:: Task objective ::
From the entries below, copy every line holding the word "width".
──────────
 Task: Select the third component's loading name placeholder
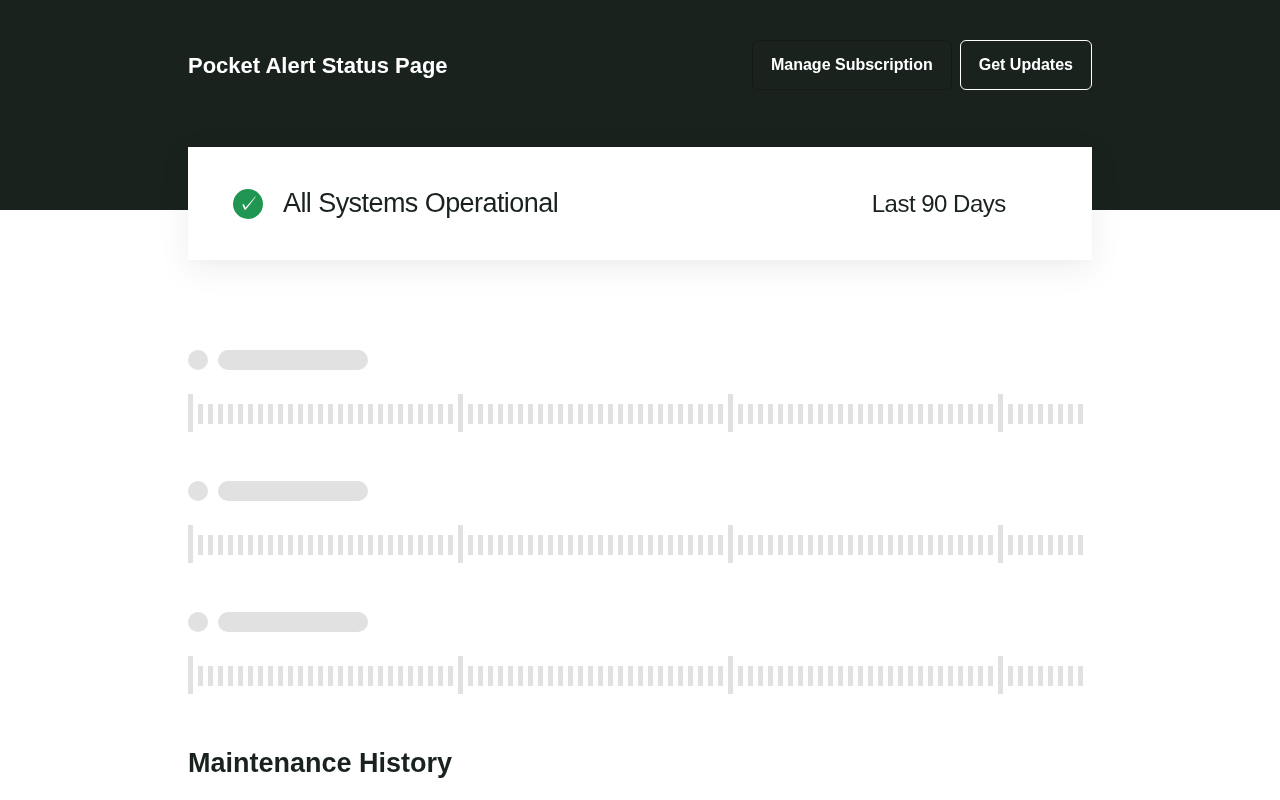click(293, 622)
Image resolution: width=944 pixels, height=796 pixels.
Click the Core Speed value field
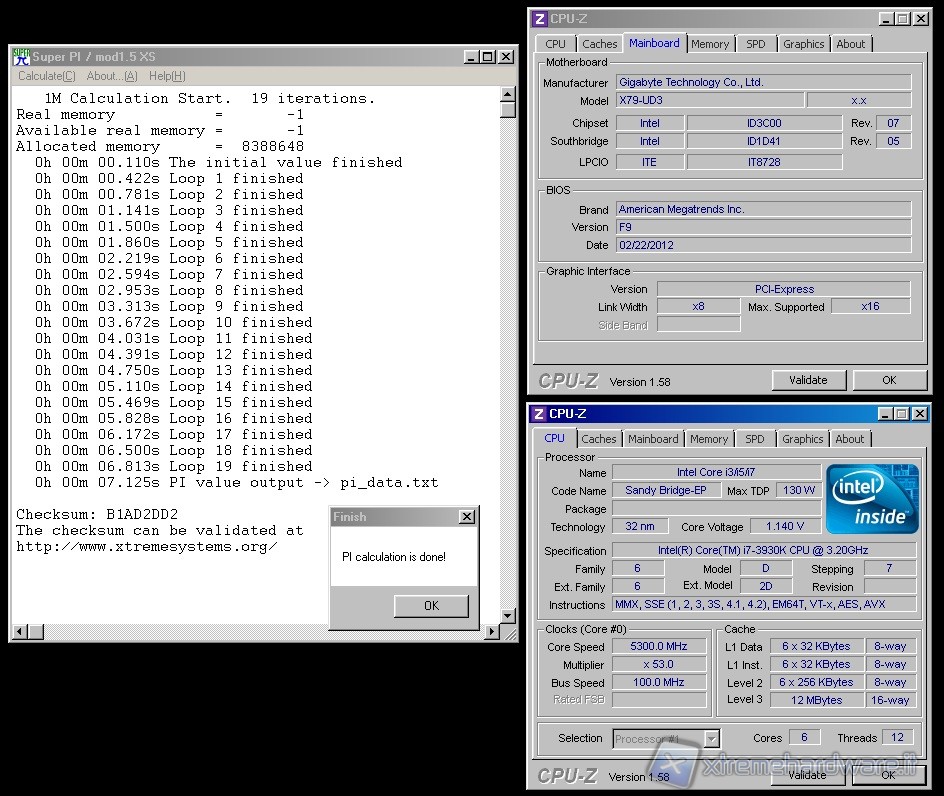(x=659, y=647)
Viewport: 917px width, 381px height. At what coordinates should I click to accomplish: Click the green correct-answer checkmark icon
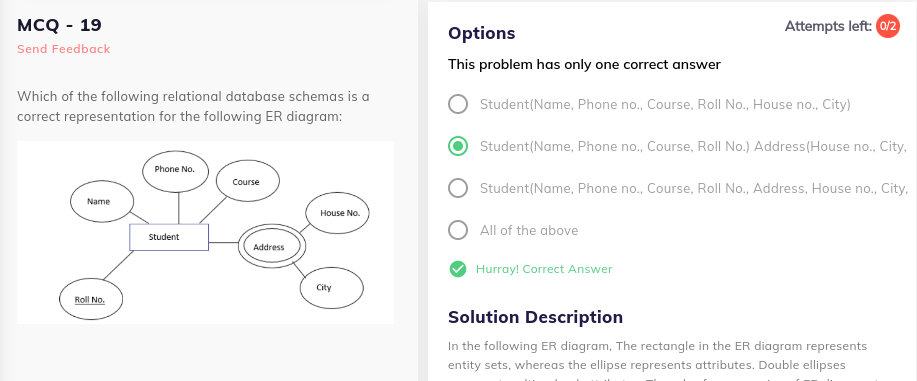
──────────
:: Answer area ::
Image resolution: width=944 pixels, height=796 pixels.
Viewport: 917px width, 381px height. At what coordinates should I click to accomplish: Click the green correct-answer checkmark icon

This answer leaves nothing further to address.